━━━━━ Data

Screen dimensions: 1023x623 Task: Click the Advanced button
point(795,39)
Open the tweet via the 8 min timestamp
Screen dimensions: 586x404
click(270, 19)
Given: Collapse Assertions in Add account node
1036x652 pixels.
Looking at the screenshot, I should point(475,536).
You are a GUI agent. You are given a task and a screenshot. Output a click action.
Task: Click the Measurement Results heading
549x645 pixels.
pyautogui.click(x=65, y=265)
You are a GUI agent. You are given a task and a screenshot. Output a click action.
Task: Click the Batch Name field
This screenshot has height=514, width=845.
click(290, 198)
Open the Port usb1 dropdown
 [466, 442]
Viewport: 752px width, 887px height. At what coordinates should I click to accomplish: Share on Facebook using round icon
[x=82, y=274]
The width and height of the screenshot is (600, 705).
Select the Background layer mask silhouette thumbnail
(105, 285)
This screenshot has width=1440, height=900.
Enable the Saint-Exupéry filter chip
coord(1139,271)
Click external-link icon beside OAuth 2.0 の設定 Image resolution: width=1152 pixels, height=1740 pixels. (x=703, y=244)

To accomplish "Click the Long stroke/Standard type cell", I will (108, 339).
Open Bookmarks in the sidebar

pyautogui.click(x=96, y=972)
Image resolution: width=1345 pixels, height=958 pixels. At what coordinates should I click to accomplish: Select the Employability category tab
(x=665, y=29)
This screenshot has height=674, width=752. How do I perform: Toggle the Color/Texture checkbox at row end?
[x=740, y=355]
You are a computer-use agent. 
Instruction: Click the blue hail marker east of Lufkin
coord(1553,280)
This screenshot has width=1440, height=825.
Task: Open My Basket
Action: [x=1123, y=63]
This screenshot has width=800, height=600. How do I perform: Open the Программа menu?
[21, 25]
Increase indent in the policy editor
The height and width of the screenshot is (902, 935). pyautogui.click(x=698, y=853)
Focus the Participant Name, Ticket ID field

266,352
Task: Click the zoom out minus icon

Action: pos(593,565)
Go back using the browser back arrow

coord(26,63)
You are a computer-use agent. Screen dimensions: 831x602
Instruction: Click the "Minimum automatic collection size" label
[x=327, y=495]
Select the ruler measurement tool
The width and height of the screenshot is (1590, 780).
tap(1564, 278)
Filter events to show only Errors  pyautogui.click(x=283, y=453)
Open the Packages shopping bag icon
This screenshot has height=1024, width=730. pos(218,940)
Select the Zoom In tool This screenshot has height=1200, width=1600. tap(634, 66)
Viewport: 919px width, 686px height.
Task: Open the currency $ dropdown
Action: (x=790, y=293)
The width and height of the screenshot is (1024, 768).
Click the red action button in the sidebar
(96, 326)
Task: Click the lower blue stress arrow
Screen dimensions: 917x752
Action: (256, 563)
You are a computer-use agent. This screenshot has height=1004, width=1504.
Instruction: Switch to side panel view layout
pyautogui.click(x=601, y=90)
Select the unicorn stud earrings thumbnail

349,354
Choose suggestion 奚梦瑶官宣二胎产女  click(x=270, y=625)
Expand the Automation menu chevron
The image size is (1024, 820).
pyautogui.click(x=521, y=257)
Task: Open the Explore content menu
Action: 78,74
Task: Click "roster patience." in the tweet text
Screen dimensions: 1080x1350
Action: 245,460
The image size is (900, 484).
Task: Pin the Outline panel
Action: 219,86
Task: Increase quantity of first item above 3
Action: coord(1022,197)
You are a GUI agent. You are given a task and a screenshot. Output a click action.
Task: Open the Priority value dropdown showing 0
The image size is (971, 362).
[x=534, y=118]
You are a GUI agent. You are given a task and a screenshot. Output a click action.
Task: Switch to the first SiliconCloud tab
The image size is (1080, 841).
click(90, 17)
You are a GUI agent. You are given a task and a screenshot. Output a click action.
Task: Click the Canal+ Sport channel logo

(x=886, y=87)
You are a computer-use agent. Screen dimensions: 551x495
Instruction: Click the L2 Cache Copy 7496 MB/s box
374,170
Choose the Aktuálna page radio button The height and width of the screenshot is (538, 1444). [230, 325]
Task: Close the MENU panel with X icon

━━━━━━━━━━

> What is needed
A verbatim transcription of all the entries above is required.

> Solution below
Screen dimensions: 1023x623 Task: Click the Advanced button
point(795,39)
Open the tweet via the 8 min timestamp
Screen dimensions: 586x404
click(270, 19)
Given: Collapse Assertions in Add account node
1036x652 pixels.
Looking at the screenshot, I should point(475,536).
You are a GUI agent. You are given a task and a screenshot. Output a click action.
Task: Click the Measurement Results heading
549x645 pixels.
pyautogui.click(x=65, y=265)
You are a GUI agent. You are given a task and a screenshot. Output a click action.
Task: Click the Batch Name field
This screenshot has height=514, width=845.
click(290, 198)
Open the Port usb1 dropdown
 [466, 442]
Viewport: 752px width, 887px height. At what coordinates should I click to accomplish: Share on Facebook using round icon
[x=82, y=274]
The width and height of the screenshot is (600, 705).
Select the Background layer mask silhouette thumbnail
(105, 285)
This screenshot has width=1440, height=900.
Enable the Saint-Exupéry filter chip
coord(1139,271)
Click external-link icon beside OAuth 2.0 の設定 Image resolution: width=1152 pixels, height=1740 pixels. (x=703, y=244)

To accomplish "Click the Long stroke/Standard type cell", I will (108, 339).
Open Bookmarks in the sidebar

pyautogui.click(x=96, y=972)
Image resolution: width=1345 pixels, height=958 pixels. At what coordinates should I click to accomplish: Select the Employability category tab
(x=665, y=29)
This screenshot has height=674, width=752. How do I perform: Toggle the Color/Texture checkbox at row end?
[x=740, y=355]
You are a computer-use agent. 
Instruction: Click the blue hail marker east of Lufkin
coord(1553,280)
This screenshot has width=1440, height=825.
Task: Open My Basket
Action: [x=1123, y=63]
This screenshot has width=800, height=600. How do I perform: Open the Программа menu?
[21, 25]
Increase indent in the policy editor
The height and width of the screenshot is (902, 935). pyautogui.click(x=698, y=853)
Focus the Participant Name, Ticket ID field

266,352
Task: Click the zoom out minus icon

Action: pos(593,565)
Go back using the browser back arrow

coord(26,63)
You are a computer-use agent. Screen dimensions: 831x602
Instruction: Click the "Minimum automatic collection size" label
[x=327, y=495]
Select the ruler measurement tool
The width and height of the screenshot is (1590, 780).
tap(1564, 278)
Filter events to show only Errors  pyautogui.click(x=283, y=453)
Open the Packages shopping bag icon
This screenshot has height=1024, width=730. pos(218,940)
Select the Zoom In tool This screenshot has height=1200, width=1600. tap(634, 66)
Viewport: 919px width, 686px height.
Task: Open the currency $ dropdown
Action: (x=790, y=293)
The width and height of the screenshot is (1024, 768).
Click the red action button in the sidebar
(96, 326)
Task: Click the lower blue stress arrow
Screen dimensions: 917x752
Action: (256, 563)
You are a computer-use agent. This screenshot has height=1004, width=1504.
Instruction: Switch to side panel view layout
pyautogui.click(x=601, y=90)
Select the unicorn stud earrings thumbnail

349,354
Choose suggestion 奚梦瑶官宣二胎产女  click(x=270, y=625)
Expand the Automation menu chevron
The image size is (1024, 820).
pyautogui.click(x=521, y=257)
Task: Open the Explore content menu
Action: 78,74
Task: Click "roster patience." in the tweet text
Screen dimensions: 1080x1350
Action: 245,460
The image size is (900, 484).
Task: Pin the Outline panel
Action: 219,86
Task: Increase quantity of first item above 3
Action: coord(1022,197)
You are a GUI agent. You are given a task and a screenshot. Output a click action.
Task: Open the Priority value dropdown showing 0
The image size is (971, 362).
[x=534, y=118]
You are a GUI agent. You are given a task and a screenshot. Output a click action.
Task: Switch to the first SiliconCloud tab
The image size is (1080, 841).
click(90, 17)
You are a GUI agent. You are given a task and a screenshot. Output a click action.
Task: Click the Canal+ Sport channel logo

(x=886, y=87)
You are a computer-use agent. Screen dimensions: 551x495
Instruction: Click the L2 Cache Copy 7496 MB/s box
374,170
Choose the Aktuálna page radio button The height and width of the screenshot is (538, 1444). [230, 325]
Task: Close the MENU panel with X icon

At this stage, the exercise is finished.